Я даже не обратил внимания, кто это предложил. Ну да, наша старая англичанка ушла посередине четверти, и нам с сегодняшнего новую поставили. Она только из универа, говорят. И нужно показать ей, кто в школе главный. Чтобы не зазнавалась. Да к тому же английский последним уроком.
А первым – литература.
Максимка что-то там вещает и тут вдруг выдает:
– Коса – девичья краса.
Я даже не понял, она вообще это к чему сказала.
Но все на Семенову, естественно, посмотрели. Потому что она у нас одна с косой.
А она, вижу, вся аж напряглась, что все на нее смотрят. А еще она сидит на первой парте, поэтому все взгляды ей в спину уперлись. Я представил, как они мелкими острыми рапирами колют ее и колют. Наверное, жутко неприятно.
Максимка и не поняла, что случилось. Но тут ей Вовчик все быстро пояснил.
Он загоготал. А у него смех такой еще, высокий и подхрюкивающий. И вызывающий:
– Что-что? Коса – девичья крыса́? Семенова – ты у нас крыса́.
Ну все подхватили, конечно, заржали.
А Катя даже не обернулась
– Ну-ка тихо! – рявкнула Максимка и продолжила дальше вещать.
А на перемене Вовчик продолжил:
– Крыса́! Ну что, Крысочка наша, у тебя в твоем сундуке все такие крысистые?
И на следующей:
– Как твое крысиное семейство, уже весь сыр из мышеловки сожрало?
И так целый день. И не надоедает ему?
Шестым уроком был английский, и все ушли. А я остался. Сам не знаю почему.
И когда в класс вошла англичанка, на первом ряду сидела Семенова (ну естественно), а на четвертом я.

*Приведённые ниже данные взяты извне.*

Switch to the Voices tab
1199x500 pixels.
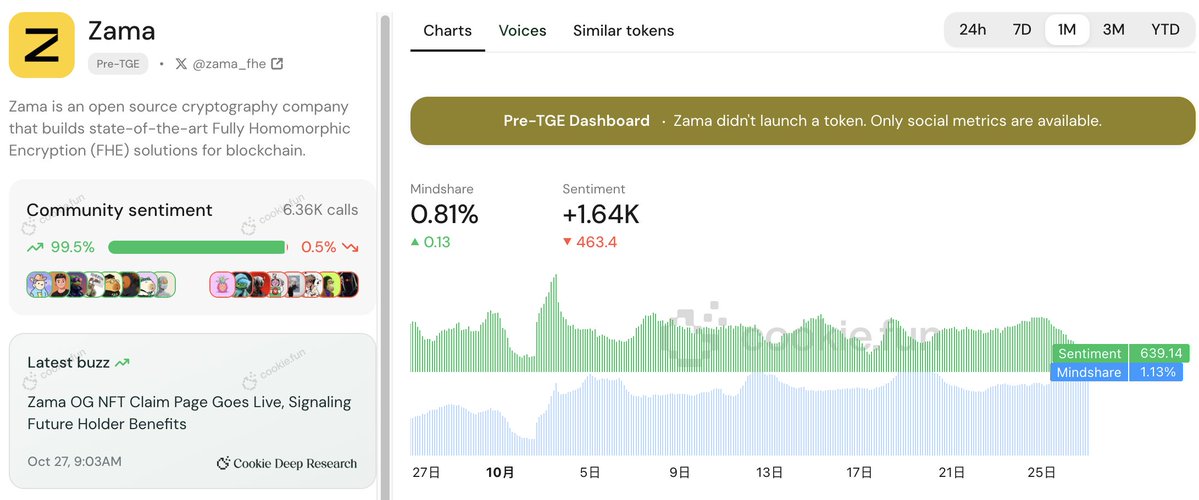pos(522,31)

– Так, – сказала англичанка, потом подумала и повторила: – Так. Видимо, у всего класса случился приступ поноса. Ну что же.
И провела урок для нас двоих. Что-то там рассказывала про инговые формы. А я думал про бабушкину собаку Ингу. И представлял, как инговые формы глагола то скалят зубы, то машут хвостом.
Англичанка, кстати, оказалась ничего. Хотя и странно было, умудриться пойти на английский вдвоем с Семеновой. Она, кстати, английский хорошо знает. Что совсем не вяжется с ее сундуком. Из сундука со своей косой она должна говорить только: «Батюшка, привези мне цветочек аленький», а она на английском только так шпарит.
А после урока я пошел домой. И все думал о том, что у всех есть какие-то таланты. Кто-то на арфе играет. Ну я таких не знаю, конечно, но наверняка же кто-то играет. Тимур два раза выигрывал городские этапы олимпиад. Меня тоже когда-то на олимпиады отправляли, но я потом перестал ходить. Все равно дальше районного этапа не проходил, и какой в этом смысл? Для поступления все равно этого мало, не зачтется нигде. Да и куда поступать – не знаю. Наверное, хорошо, что у меня еще есть два года, чтобы подумать. Но в какой класс идти, уже сейчас надо решать.
А может, меня никуда не возьмут, даже в обычный класс, и что тогда? Буду в одном колледже с Вовчиком? Отлично просто.
Дома никого не было. Только Крошка. Единственное существо в мире, которое ко мне по-настоящему привязано. Кошка Крошка. Когда-то мне казалось это оригинальным.
Я съел суп. Он был невкусный, но другого не было.
Да, если я не поступлю, ничего хорошего не будет. Мне все равно, а вот мама расстроится.
Я поиграл в комп. В последнее время мне и играть как-то расхотелось. Такая тоска. Ну сыграю я. Ну и что дальше? Нет, ну все равно играю, конечно. А чем еще заниматься.
Вечером я поставил вариться макароны. Не то что бы я их сам хотел. Но почему-то подумал, что мама придет голодная. У нее сегодня какой-то проект в институте. Я бы, может, и что-нибудь повкуснее приготовил, но не умею.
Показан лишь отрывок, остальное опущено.